» WHAT THE TASK REQUIRES
From the records below, extract all the text exactly and leave the images behind.

» RECORD EXCERPTS
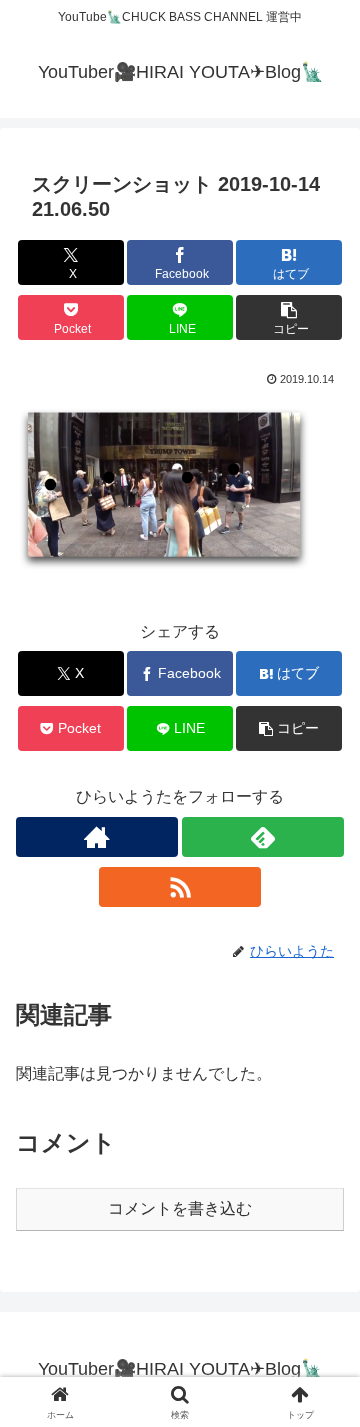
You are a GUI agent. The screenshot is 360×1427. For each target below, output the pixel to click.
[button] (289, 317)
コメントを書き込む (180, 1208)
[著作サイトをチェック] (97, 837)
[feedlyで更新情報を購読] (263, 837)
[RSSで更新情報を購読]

» WRITTEN REPLY
You are a GUI agent. The screenshot is 360×1427. For each target below, output the pixel to click.
[button] (289, 317)
コメントを書き込む (180, 1208)
[著作サイトをチェック] (97, 837)
[feedlyで更新情報を購読] (263, 837)
[RSSで更新情報を購読]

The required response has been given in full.